## SOURCE MATERIAL:
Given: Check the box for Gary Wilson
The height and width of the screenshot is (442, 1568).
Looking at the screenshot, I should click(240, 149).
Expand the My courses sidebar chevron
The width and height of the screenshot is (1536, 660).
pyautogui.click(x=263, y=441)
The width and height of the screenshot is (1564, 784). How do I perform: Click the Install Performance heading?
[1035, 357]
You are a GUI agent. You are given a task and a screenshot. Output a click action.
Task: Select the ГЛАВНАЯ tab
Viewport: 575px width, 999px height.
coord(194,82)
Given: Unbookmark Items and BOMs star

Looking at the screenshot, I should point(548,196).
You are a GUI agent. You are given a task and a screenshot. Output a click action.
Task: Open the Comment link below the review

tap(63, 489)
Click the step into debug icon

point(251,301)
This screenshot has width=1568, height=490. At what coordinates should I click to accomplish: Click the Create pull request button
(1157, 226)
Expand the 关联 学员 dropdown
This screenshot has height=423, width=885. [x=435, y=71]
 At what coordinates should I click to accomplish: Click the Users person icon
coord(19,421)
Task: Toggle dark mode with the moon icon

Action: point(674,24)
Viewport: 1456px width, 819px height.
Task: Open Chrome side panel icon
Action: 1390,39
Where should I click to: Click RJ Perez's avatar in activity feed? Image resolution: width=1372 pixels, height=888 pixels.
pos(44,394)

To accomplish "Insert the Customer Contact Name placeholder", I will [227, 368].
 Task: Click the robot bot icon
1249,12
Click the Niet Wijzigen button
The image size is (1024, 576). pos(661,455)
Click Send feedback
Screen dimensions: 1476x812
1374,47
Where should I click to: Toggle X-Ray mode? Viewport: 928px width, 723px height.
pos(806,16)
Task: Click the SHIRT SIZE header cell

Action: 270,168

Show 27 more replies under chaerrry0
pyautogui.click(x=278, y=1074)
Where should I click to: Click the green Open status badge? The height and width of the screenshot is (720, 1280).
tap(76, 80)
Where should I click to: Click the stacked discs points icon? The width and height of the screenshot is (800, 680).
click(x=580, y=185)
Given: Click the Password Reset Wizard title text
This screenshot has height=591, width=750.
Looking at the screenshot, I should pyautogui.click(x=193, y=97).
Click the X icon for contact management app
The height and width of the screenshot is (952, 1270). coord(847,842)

## WORK INSTRUCTIONS:
Copy all of the items above without any changes.

## TASK OUTPUT:
Given: Check the box for Gary Wilson
The height and width of the screenshot is (442, 1568).
Looking at the screenshot, I should click(240, 149).
Expand the My courses sidebar chevron
The width and height of the screenshot is (1536, 660).
pyautogui.click(x=263, y=441)
The width and height of the screenshot is (1564, 784). How do I perform: Click the Install Performance heading?
[1035, 357]
You are a GUI agent. You are given a task and a screenshot. Output a click action.
Task: Select the ГЛАВНАЯ tab
Viewport: 575px width, 999px height.
coord(194,82)
Given: Unbookmark Items and BOMs star

Looking at the screenshot, I should point(548,196).
You are a GUI agent. You are given a task and a screenshot. Output a click action.
Task: Open the Comment link below the review

tap(63, 489)
Click the step into debug icon

point(251,301)
This screenshot has width=1568, height=490. At what coordinates should I click to accomplish: Click the Create pull request button
(1157, 226)
Expand the 关联 学员 dropdown
This screenshot has height=423, width=885. [x=435, y=71]
 At what coordinates should I click to accomplish: Click the Users person icon
coord(19,421)
Task: Toggle dark mode with the moon icon

Action: point(674,24)
Viewport: 1456px width, 819px height.
Task: Open Chrome side panel icon
Action: 1390,39
Where should I click to: Click RJ Perez's avatar in activity feed? Image resolution: width=1372 pixels, height=888 pixels.
pos(44,394)

To accomplish "Insert the Customer Contact Name placeholder", I will [227, 368].
 Task: Click the robot bot icon
1249,12
Click the Niet Wijzigen button
The image size is (1024, 576). pos(661,455)
Click Send feedback
Screen dimensions: 1476x812
1374,47
Where should I click to: Toggle X-Ray mode? Viewport: 928px width, 723px height.
pos(806,16)
Task: Click the SHIRT SIZE header cell

Action: 270,168

Show 27 more replies under chaerrry0
pyautogui.click(x=278, y=1074)
Where should I click to: Click the green Open status badge? The height and width of the screenshot is (720, 1280).
tap(76, 80)
Where should I click to: Click the stacked discs points icon? The width and height of the screenshot is (800, 680).
click(x=580, y=185)
Given: Click the Password Reset Wizard title text
This screenshot has height=591, width=750.
Looking at the screenshot, I should pyautogui.click(x=193, y=97).
Click the X icon for contact management app
The height and width of the screenshot is (952, 1270). coord(847,842)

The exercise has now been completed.